# Read In

In [None]:
df = pd.read_csv('data/COVID-19_Vaccinations_in_the_United_States_Jurisdiction.csv')

In [None]:
df[df['Location'] == 'NJ'][['Date', 'Distributed', 'Dist_Per_100K',
                            'Administered', 'Admin_Per_100K', 'Administered_Dose1_Pop_Pct']]

In [None]:
fatal_df = pd.read_csv('data/United_States_COVID-19_Cases_and_Deaths_by_State_over_Time.csv')

In [None]:
fatal_df['submission_date'] = pd.to_datetime(fatal_df['submission_date'])

In [None]:
fatal_df.columns

In [None]:
fatal_df[fatal_df['state'] == 'NJ'].sort_values(by = 'submission_date')[['submission_date', 'new_case']]

In [5]:
states = {
        'AK': 'Alaska',
        'AL': 'Alabama',
        'AR': 'Arkansas',
#        'AS': 'American Samoa',
        'AZ': 'Arizona',
        'CA': 'California',
        'CO': 'Colorado',
        'CT': 'Connecticut',
#        'DC': 'District of Columbia',
        'DE': 'Delaware',
        'FL': 'Florida',
        'GA': 'Georgia',
#        'GU': 'Guam',
        'HI': 'Hawaii',
        'IA': 'Iowa',
        'ID': 'Idaho',
        'IL': 'Illinois',
        'IN': 'Indiana',
        'KS': 'Kansas',
        'KY': 'Kentucky',
        'LA': 'Louisiana',
        'MA': 'Massachusetts',
        'MD': 'Maryland',
        'ME': 'Maine',
        'MI': 'Michigan',
        'MN': 'Minnesota',
        'MO': 'Missouri',
#        'MP': 'Northern Mariana Islands',
        'MS': 'Mississippi',
        'MT': 'Montana',
#        'NA': 'National',
        'NC': 'North Carolina',
        'ND': 'North Dakota',
        'NE': 'Nebraska',
        'NH': 'New Hampshire',
        'NJ': 'New Jersey',
        'NM': 'New Mexico',
        'NV': 'Nevada',
        'NY': 'New York',
        'OH': 'Ohio',
        'OK': 'Oklahoma',
        'OR': 'Oregon',
        'PA': 'Pennsylvania',
#        'PR': 'Puerto Rico',
        'RI': 'Rhode Island',
        'SC': 'South Carolina',
        'SD': 'South Dakota',
        'TN': 'Tennessee',
        'TX': 'Texas',
        'UT': 'Utah',
        'VA': 'Virginia',
#        'VI': 'Virgin Islands',
        'VT': 'Vermont',
        'WA': 'Washington',
        'WI': 'Wisconsin',
        'WV': 'West Virginia',
        'WY': 'Wyoming'
}

# ARIMA

In [None]:
nj_test_df = df[df['Location'] == 'NJ'][['Date', 'Distributed', 'Dist_Per_100K',
                            'Administered', 'Admin_Per_100K', 'Administered_Dose1_Pop_Pct']]
nj_test_df['Date'] = pd.to_datetime(nj_test_df['Date'])
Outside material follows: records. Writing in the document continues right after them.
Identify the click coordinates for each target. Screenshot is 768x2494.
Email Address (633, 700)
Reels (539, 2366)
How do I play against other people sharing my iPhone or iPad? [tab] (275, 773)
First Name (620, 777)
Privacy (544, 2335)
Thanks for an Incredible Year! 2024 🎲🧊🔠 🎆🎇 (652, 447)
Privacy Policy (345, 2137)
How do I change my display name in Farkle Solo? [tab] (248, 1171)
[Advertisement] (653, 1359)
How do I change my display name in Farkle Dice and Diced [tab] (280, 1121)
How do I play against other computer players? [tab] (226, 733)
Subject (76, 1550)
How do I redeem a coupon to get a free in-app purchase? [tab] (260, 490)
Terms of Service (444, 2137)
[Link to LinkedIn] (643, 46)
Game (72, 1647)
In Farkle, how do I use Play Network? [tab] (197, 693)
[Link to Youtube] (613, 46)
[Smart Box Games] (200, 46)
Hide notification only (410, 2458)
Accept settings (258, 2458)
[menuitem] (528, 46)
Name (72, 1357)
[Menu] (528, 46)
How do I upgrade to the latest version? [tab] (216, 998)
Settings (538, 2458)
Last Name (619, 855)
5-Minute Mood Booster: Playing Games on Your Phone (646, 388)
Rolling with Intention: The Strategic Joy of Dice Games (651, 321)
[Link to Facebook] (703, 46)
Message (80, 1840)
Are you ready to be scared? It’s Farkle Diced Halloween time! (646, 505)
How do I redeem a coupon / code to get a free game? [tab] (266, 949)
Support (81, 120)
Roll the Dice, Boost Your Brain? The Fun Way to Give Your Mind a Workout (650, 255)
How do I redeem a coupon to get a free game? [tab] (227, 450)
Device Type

nj_fatal_test_df = fatal_df[fatal_df['state'] == 'NJ'].sort_values(by = 'submission_date')[['submission_date', 'new_death']]
nj_fatal_test_df.rename(columns = {'submission_date': 'Date'}, inplace = True)

nj_fatal_test_df.drop(index = nj_fatal_test_df[nj_fatal_test_df['Date'] == '2021-07-05'].index[0], inplace = True)

nj_fatal_test_df['new_death'] = np.where(nj_fatal_test_df['new_death'] < 0, 3,
                                         np.where(nj_fatal_test_df['new_death'] == 190, 3,
                                                  nj_fatal_test_df['new_death']))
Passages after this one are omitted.